◆ EXERCISE ◆
Filter the records below and copy every line containing the word "computer".

◆ DATA PROVIDED ◆
****************************************

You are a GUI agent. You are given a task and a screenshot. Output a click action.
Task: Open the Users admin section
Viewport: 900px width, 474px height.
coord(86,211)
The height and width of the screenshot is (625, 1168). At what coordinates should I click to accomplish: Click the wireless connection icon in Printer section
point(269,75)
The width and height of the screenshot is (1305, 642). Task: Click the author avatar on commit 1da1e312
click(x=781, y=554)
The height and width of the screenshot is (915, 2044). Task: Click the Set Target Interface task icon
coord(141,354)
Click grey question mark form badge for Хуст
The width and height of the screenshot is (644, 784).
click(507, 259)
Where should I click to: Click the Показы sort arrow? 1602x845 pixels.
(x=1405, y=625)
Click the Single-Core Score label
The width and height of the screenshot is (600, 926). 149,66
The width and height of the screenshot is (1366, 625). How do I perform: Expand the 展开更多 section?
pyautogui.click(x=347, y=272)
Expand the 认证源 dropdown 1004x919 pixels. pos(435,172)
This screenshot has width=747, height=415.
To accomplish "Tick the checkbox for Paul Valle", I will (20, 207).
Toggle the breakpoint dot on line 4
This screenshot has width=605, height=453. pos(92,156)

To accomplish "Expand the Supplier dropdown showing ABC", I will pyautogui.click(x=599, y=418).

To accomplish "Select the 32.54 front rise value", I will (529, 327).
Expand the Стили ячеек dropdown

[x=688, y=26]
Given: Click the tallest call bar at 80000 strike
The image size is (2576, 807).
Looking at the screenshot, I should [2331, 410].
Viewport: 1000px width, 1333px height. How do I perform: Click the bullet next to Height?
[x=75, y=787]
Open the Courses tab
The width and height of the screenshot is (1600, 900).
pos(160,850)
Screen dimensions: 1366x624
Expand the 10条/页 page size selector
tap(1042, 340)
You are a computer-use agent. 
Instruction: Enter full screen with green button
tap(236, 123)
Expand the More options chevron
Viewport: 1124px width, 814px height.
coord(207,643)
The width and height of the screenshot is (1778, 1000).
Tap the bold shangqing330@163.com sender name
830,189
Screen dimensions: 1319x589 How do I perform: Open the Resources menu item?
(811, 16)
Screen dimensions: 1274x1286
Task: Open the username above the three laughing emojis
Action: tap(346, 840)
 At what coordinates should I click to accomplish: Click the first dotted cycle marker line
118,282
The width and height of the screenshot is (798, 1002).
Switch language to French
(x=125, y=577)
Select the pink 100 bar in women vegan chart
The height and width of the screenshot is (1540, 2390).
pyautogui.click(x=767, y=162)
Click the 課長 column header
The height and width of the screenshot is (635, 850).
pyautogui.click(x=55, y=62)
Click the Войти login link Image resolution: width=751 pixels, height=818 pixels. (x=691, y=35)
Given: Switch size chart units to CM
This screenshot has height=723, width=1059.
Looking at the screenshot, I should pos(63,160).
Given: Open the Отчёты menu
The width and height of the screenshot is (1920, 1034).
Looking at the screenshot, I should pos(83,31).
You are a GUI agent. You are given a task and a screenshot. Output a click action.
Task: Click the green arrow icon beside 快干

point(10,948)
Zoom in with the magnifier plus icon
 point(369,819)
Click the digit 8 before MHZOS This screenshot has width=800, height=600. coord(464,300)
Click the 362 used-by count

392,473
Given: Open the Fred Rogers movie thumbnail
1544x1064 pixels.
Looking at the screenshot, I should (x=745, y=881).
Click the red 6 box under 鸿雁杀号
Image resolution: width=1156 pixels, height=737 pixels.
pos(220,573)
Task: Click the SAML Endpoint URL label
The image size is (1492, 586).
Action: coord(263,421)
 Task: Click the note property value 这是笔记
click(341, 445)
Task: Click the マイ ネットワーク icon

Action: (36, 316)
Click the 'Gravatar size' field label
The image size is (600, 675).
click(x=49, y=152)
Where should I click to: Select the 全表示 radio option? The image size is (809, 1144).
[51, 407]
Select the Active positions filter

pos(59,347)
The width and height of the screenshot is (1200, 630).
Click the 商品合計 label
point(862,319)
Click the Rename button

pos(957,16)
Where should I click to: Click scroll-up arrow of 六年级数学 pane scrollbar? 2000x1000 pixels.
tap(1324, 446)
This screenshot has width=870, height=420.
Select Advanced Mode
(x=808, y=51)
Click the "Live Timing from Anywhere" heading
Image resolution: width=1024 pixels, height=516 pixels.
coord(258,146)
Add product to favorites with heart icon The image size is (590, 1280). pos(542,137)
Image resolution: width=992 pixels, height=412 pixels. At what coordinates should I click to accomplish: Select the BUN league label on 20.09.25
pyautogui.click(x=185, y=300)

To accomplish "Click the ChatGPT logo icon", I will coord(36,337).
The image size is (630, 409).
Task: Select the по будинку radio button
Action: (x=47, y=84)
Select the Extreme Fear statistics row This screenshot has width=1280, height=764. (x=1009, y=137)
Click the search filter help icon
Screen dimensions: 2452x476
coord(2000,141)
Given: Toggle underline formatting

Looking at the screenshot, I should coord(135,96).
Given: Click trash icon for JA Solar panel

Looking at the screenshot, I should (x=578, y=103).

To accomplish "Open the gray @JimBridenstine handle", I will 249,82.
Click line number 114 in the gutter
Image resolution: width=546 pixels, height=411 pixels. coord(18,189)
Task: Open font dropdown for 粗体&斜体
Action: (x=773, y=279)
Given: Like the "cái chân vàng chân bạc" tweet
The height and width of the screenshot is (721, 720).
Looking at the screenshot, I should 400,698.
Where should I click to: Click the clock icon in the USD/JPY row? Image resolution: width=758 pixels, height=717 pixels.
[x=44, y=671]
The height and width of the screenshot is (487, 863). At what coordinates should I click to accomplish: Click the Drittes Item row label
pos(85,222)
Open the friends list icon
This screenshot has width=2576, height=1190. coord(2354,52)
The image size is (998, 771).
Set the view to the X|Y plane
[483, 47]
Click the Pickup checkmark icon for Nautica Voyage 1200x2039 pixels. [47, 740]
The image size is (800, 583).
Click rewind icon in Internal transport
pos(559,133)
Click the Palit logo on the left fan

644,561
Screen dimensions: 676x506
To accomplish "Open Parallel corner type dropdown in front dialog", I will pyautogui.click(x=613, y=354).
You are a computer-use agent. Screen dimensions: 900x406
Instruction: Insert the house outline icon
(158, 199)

****************************************

◆ ANSWER TO THIS PROBLEM ◆
You are a computer-use agent. 
You are a computer-use agent. Screen dimensions: 900x406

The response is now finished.